Tuerie de Newton : la vraie question à se poser

Depuis deux jours, tous les journaux télévisés des chaînes dites françaises “ouvrent” sur l’abominable tuerie de Newtown (Connecticut), enchaînent à la queue leu-leu des “éditions spéciales”. Commentaires dégoulinant de sentimentalisme ou franchement oiseux s’accumulent, jusqu’au Président Obama écrasant une petite larme qui lui jaillit des yeux. Plus jamais cela ! Plus jamais cela ! Et pour ce faire, contrôle absolu des ventes d’armes à feu ! C’est stupide. Le strict contrôle des ventes d’armes en feu en France, n’a pas empêché l’islamiste Mohammed Merah d’aller révolvériser des petits enfants juifs de Toulouse tout aussi innocents que les petits enfants chrétiens de Newtown. C’est stupide et c’est hypocrite. La vraie question que nous devons nous poser sur l’horreur du massacre de ces vingt petits innocents, c’est notre rapport à la dignité de la personne humaine, notre rapport à la culture de vie. Dans notre pays où l’avortement est légalisé, encouragé et désormais intégralement remboursé, et où ceux qui tâchent de sensibiliser leurs compatriotes sur le « crime abominable » de l’avortement sont interdits de parole, chassés de l’espace public et poursuivis devant les tribunaux, voudra-t-on bien mesurer l’inconvenance qu’il y a à surmédiatiser une abomination survenue dans le Connecticut, en détournant les yeux d’une abomination au quotidien chez nous ? C’est ce que les esprits les plus sensés aux États-Unis soulignent aussi. L’abbé John Hollowell , ce curé de la paroisse de l’ Annunciation de Brazil (Indiana) qui n’est pas un parfait inconnu pour les lecteurs de ce portail, a fait sur son blogue On This Rock , le jour même du massacre de Newtown, un commentaire pénétrant qui renvoie nos sociétés devant le miroir pour qu’elles se regardent telles qu’elles sont. L’image est bien laide… Voici un court extrait de ses commentaires.

Dans notre culture, la dignité de la personne humaine on lui crache dessus, elle est moquée, détruite. La “dignité de la personne humaine”, cela ne dit rien à personne. À chaque fois que quelqu’un se lève pour parler de la “dignité de la personne humaine” sur la place publique, on lui hurle dessus pour la faire taire, on se moque d’elle pour utiliser des termes d’une culture archaïque que nous avons, comme on nous le dit, dépassée et surmontée.
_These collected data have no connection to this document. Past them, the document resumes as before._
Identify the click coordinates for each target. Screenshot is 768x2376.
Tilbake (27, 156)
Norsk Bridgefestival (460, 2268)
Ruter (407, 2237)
Aujourd’hui, un être humain n’a de dignité que si les autres le veulent : un enfant qui essaie de trouver son souffle sur la table d’un avorteur, on ne lui accorde une dignité que si sa mère le souhaite. L’avorteur et notre Président tels les empereurs dans le Colisée de Rome, attendent que la mère lève ou baisse le pouce pour décider si l’enfant vivra ou mourra.

Des embryons sont rangés dans des congélateurs dans tout le pays, les systèmes reproductifs des parents sont mutilés pour n’avoir que le plaisir et pas le fardeau d’enfants, les guerres sont désormais menés comme des jeux informatiques, à travers les systèmes de visée de drones, nous disons aux pays du Tiers Monde que “les enfants sont le problème” et donc si vous voulez de notre nourriture il va falloir arrêter d’avoir des enfants.

Aujourd’hui dans le Connecticut, un énorme miroir a été mis au dessus de notre nation et un monstre surgi des profondeurs de l’enfer nous illustre et nous montre très exactement ce que nous ne voulons pas voir : nous haïssons les enfants, nous haïssons la vie, et la dignité de la personne humaine est en survie artificielle dans notre pays.